* [HOW TO COMPLETE THIS TASK]: Transcribe exactly, leaving out pictures, the lines from the one that holds "813x637 pixels. Task: Open" through the end of the data below, including both end lines and no others.

* [RECORDS SUPPLIED]:
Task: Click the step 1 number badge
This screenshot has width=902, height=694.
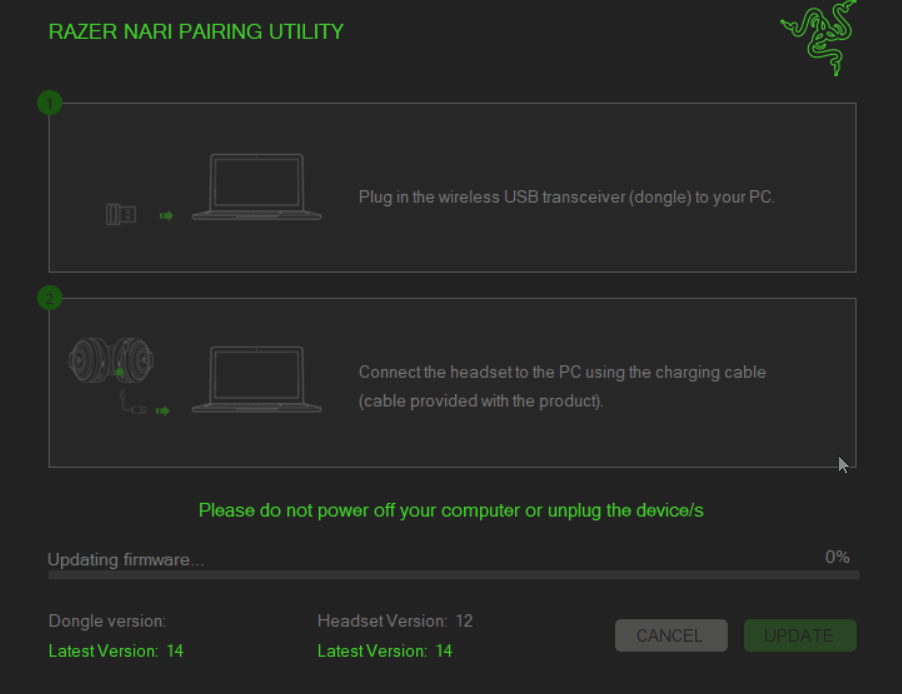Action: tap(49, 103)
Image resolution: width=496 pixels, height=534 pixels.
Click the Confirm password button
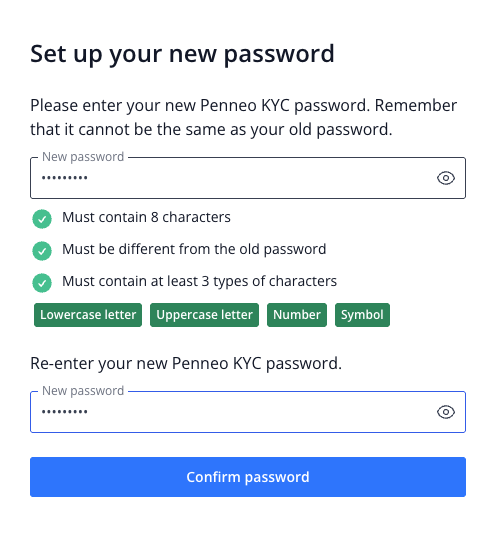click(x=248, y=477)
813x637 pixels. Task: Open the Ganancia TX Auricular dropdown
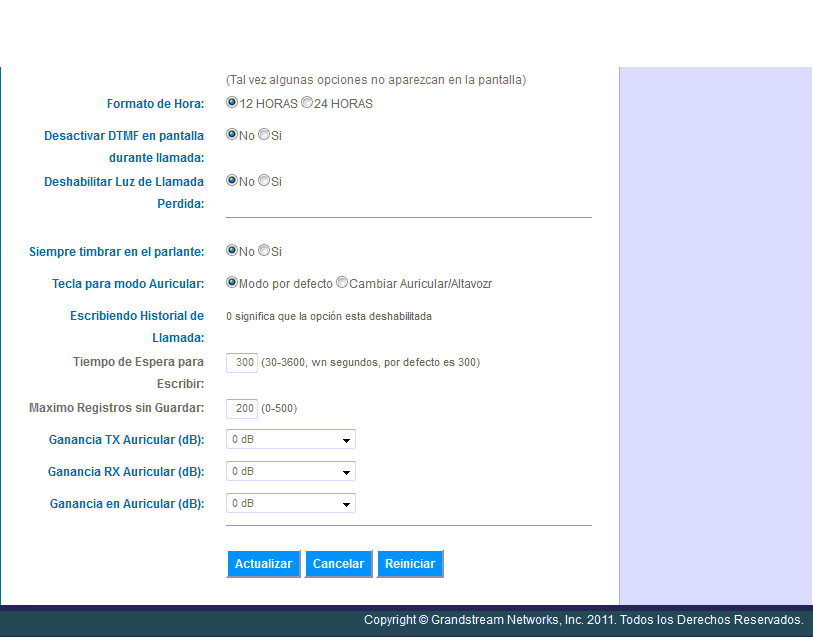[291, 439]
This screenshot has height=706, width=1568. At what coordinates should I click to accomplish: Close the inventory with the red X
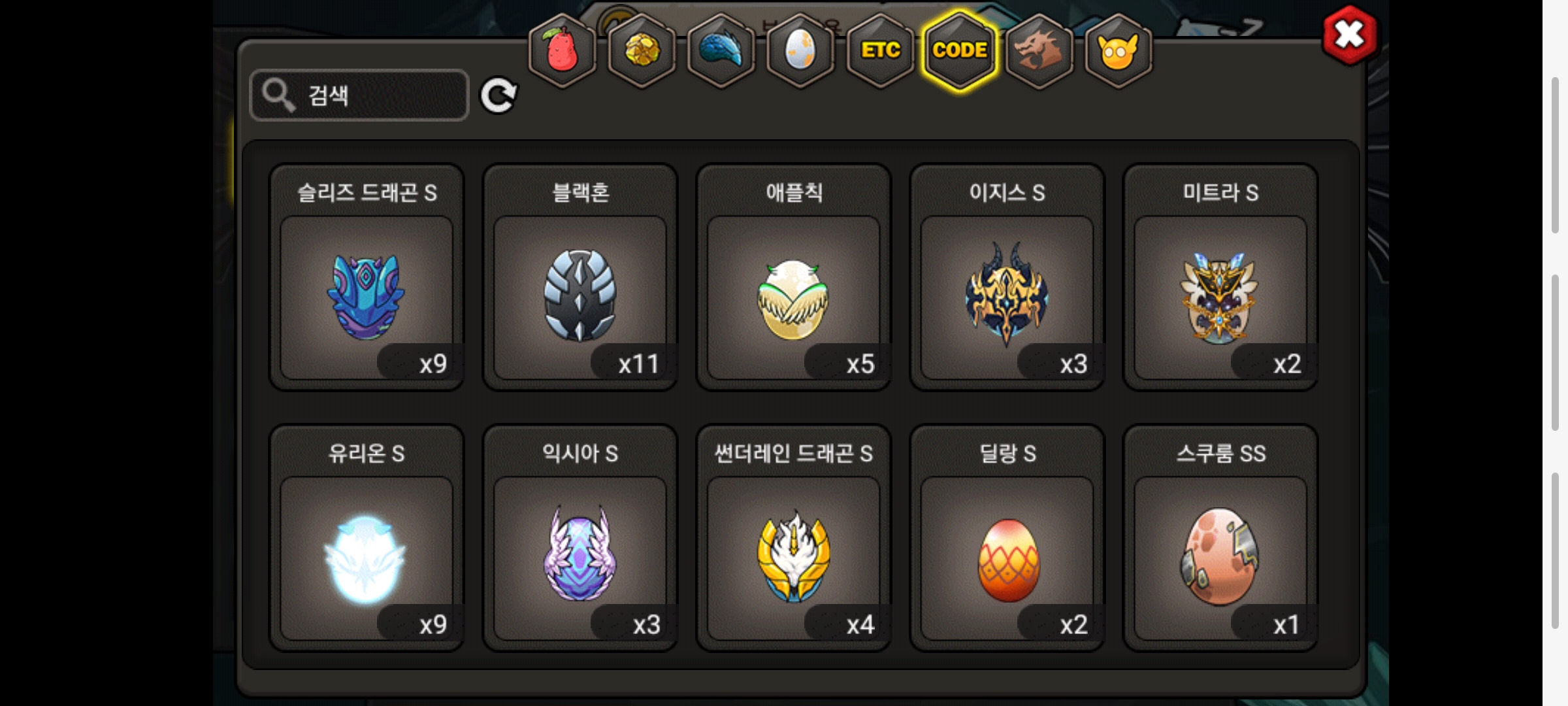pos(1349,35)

* [FINISHED EXERCISE]:
813x637 pixels. Task: Open the Ganancia TX Auricular dropdown
[291, 439]
This screenshot has height=706, width=1568. At what coordinates should I click to accomplish: Close the inventory with the red X
pos(1349,35)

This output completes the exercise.